• [Exercise task]: Please reproduce the listing below line for line, keeping every character unchanged.

-- BEGIN Recorded data --

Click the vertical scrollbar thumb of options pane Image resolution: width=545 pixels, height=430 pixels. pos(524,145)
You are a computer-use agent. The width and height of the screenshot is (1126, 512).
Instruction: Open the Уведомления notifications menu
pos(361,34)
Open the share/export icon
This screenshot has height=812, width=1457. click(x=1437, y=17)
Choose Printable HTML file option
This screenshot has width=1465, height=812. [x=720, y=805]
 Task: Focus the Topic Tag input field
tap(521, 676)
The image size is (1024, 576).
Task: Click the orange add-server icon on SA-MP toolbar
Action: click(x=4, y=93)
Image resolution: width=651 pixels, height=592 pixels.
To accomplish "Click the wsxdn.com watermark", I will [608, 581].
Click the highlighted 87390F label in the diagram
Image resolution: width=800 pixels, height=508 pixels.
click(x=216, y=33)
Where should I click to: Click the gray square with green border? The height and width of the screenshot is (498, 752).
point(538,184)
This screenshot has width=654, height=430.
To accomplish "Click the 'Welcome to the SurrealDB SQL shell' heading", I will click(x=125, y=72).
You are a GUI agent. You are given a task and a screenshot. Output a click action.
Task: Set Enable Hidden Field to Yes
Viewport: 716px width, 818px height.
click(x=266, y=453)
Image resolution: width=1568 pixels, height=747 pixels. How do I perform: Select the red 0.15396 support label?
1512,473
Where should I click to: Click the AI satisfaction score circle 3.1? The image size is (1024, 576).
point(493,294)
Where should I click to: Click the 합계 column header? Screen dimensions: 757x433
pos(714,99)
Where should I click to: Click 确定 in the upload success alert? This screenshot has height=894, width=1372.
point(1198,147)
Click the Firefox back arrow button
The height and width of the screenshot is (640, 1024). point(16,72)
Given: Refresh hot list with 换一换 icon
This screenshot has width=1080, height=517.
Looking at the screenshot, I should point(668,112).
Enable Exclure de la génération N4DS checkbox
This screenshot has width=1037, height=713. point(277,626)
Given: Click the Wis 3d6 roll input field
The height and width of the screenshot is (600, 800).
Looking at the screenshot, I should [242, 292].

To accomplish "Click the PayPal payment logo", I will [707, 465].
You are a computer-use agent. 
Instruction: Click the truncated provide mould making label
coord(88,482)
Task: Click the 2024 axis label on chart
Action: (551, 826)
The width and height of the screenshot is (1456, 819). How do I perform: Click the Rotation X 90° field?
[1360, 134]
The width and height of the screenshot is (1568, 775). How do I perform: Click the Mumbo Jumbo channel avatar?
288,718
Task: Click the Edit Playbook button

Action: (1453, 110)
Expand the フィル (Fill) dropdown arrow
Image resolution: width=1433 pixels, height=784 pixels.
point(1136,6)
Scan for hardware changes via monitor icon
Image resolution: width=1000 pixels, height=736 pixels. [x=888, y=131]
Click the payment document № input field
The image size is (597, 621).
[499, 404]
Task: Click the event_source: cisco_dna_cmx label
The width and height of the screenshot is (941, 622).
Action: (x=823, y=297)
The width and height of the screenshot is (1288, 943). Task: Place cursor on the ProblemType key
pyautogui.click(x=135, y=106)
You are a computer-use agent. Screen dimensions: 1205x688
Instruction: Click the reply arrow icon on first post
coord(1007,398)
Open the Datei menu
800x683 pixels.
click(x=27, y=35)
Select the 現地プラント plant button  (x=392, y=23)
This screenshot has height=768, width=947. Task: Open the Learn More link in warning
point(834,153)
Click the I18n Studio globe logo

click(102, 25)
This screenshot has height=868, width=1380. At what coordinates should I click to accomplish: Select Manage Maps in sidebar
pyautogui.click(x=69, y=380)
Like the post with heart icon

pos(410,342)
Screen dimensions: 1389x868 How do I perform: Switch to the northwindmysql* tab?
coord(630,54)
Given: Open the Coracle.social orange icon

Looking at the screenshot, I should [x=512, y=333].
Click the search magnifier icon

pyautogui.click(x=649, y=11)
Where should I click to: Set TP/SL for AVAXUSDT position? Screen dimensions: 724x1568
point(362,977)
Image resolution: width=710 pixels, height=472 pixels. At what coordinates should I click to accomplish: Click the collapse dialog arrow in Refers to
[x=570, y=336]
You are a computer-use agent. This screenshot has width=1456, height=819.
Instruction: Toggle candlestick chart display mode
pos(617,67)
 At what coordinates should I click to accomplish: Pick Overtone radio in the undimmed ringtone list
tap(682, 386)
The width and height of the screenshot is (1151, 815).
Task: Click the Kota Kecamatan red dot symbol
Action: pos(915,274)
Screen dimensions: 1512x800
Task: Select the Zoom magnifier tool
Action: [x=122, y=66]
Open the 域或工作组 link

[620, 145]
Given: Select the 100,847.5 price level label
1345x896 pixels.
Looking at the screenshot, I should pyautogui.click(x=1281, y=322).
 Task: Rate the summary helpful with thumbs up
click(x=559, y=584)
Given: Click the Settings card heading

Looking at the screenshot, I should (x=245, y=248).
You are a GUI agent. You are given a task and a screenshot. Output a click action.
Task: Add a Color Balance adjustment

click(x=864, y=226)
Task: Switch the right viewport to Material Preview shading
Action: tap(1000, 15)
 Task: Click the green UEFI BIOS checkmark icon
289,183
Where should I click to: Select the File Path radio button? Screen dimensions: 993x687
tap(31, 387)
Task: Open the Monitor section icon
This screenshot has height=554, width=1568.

-- END Recorded data --

• [Exercise solution]:
Click the vertical scrollbar thumb of options pane Image resolution: width=545 pixels, height=430 pixels. pos(524,145)
You are a computer-use agent. The width and height of the screenshot is (1126, 512).
Instruction: Open the Уведомления notifications menu
pos(361,34)
Open the share/export icon
This screenshot has height=812, width=1457. click(x=1437, y=17)
Choose Printable HTML file option
This screenshot has width=1465, height=812. [x=720, y=805]
 Task: Focus the Topic Tag input field
tap(521, 676)
The image size is (1024, 576).
Task: Click the orange add-server icon on SA-MP toolbar
Action: click(x=4, y=93)
Image resolution: width=651 pixels, height=592 pixels.
To accomplish "Click the wsxdn.com watermark", I will [608, 581].
Click the highlighted 87390F label in the diagram
Image resolution: width=800 pixels, height=508 pixels.
click(x=216, y=33)
Where should I click to: Click the gray square with green border? The height and width of the screenshot is (498, 752).
point(538,184)
This screenshot has width=654, height=430.
To accomplish "Click the 'Welcome to the SurrealDB SQL shell' heading", I will click(x=125, y=72).
You are a GUI agent. You are given a task and a screenshot. Output a click action.
Task: Set Enable Hidden Field to Yes
Viewport: 716px width, 818px height.
click(x=266, y=453)
Image resolution: width=1568 pixels, height=747 pixels. How do I perform: Select the red 0.15396 support label?
1512,473
Where should I click to: Click the AI satisfaction score circle 3.1? The image size is (1024, 576).
point(493,294)
Where should I click to: Click the 합계 column header? Screen dimensions: 757x433
pos(714,99)
Where should I click to: Click 确定 in the upload success alert? This screenshot has height=894, width=1372.
point(1198,147)
Click the Firefox back arrow button
The height and width of the screenshot is (640, 1024). point(16,72)
Given: Refresh hot list with 换一换 icon
This screenshot has width=1080, height=517.
Looking at the screenshot, I should point(668,112).
Enable Exclure de la génération N4DS checkbox
This screenshot has width=1037, height=713. point(277,626)
Given: Click the Wis 3d6 roll input field
The height and width of the screenshot is (600, 800).
Looking at the screenshot, I should [242, 292].

To accomplish "Click the PayPal payment logo", I will [707, 465].
You are a computer-use agent. 
Instruction: Click the truncated provide mould making label
coord(88,482)
Task: Click the 2024 axis label on chart
Action: (551, 826)
The width and height of the screenshot is (1456, 819). How do I perform: Click the Rotation X 90° field?
[1360, 134]
The width and height of the screenshot is (1568, 775). How do I perform: Click the Mumbo Jumbo channel avatar?
288,718
Task: Click the Edit Playbook button

Action: (1453, 110)
Expand the フィル (Fill) dropdown arrow
Image resolution: width=1433 pixels, height=784 pixels.
point(1136,6)
Scan for hardware changes via monitor icon
Image resolution: width=1000 pixels, height=736 pixels. [x=888, y=131]
Click the payment document № input field
The image size is (597, 621).
[499, 404]
Task: Click the event_source: cisco_dna_cmx label
The width and height of the screenshot is (941, 622).
Action: (x=823, y=297)
The width and height of the screenshot is (1288, 943). Task: Place cursor on the ProblemType key
pyautogui.click(x=135, y=106)
You are a computer-use agent. Screen dimensions: 1205x688
Instruction: Click the reply arrow icon on first post
coord(1007,398)
Open the Datei menu
800x683 pixels.
click(x=27, y=35)
Select the 現地プラント plant button  (x=392, y=23)
This screenshot has height=768, width=947. Task: Open the Learn More link in warning
point(834,153)
Click the I18n Studio globe logo

click(102, 25)
This screenshot has height=868, width=1380. At what coordinates should I click to accomplish: Select Manage Maps in sidebar
pyautogui.click(x=69, y=380)
Like the post with heart icon

pos(410,342)
Screen dimensions: 1389x868 How do I perform: Switch to the northwindmysql* tab?
coord(630,54)
Given: Open the Coracle.social orange icon

Looking at the screenshot, I should [x=512, y=333].
Click the search magnifier icon

pyautogui.click(x=649, y=11)
Where should I click to: Set TP/SL for AVAXUSDT position? Screen dimensions: 724x1568
point(362,977)
Image resolution: width=710 pixels, height=472 pixels. At what coordinates should I click to accomplish: Click the collapse dialog arrow in Refers to
[x=570, y=336]
You are a computer-use agent. This screenshot has width=1456, height=819.
Instruction: Toggle candlestick chart display mode
pos(617,67)
 At what coordinates should I click to accomplish: Pick Overtone radio in the undimmed ringtone list
tap(682, 386)
The width and height of the screenshot is (1151, 815).
Task: Click the Kota Kecamatan red dot symbol
Action: pos(915,274)
Screen dimensions: 1512x800
Task: Select the Zoom magnifier tool
Action: [x=122, y=66]
Open the 域或工作组 link

[620, 145]
Given: Select the 100,847.5 price level label
1345x896 pixels.
Looking at the screenshot, I should pyautogui.click(x=1281, y=322).
 Task: Rate the summary helpful with thumbs up
click(x=559, y=584)
Given: Click the Settings card heading

Looking at the screenshot, I should (x=245, y=248).
You are a GUI agent. You are given a task and a screenshot. Output a click action.
Task: Add a Color Balance adjustment

click(x=864, y=226)
Task: Switch the right viewport to Material Preview shading
Action: tap(1000, 15)
 Task: Click the green UEFI BIOS checkmark icon
289,183
Where should I click to: Select the File Path radio button? Screen dimensions: 993x687
tap(31, 387)
Task: Open the Monitor section icon
This screenshot has height=554, width=1568.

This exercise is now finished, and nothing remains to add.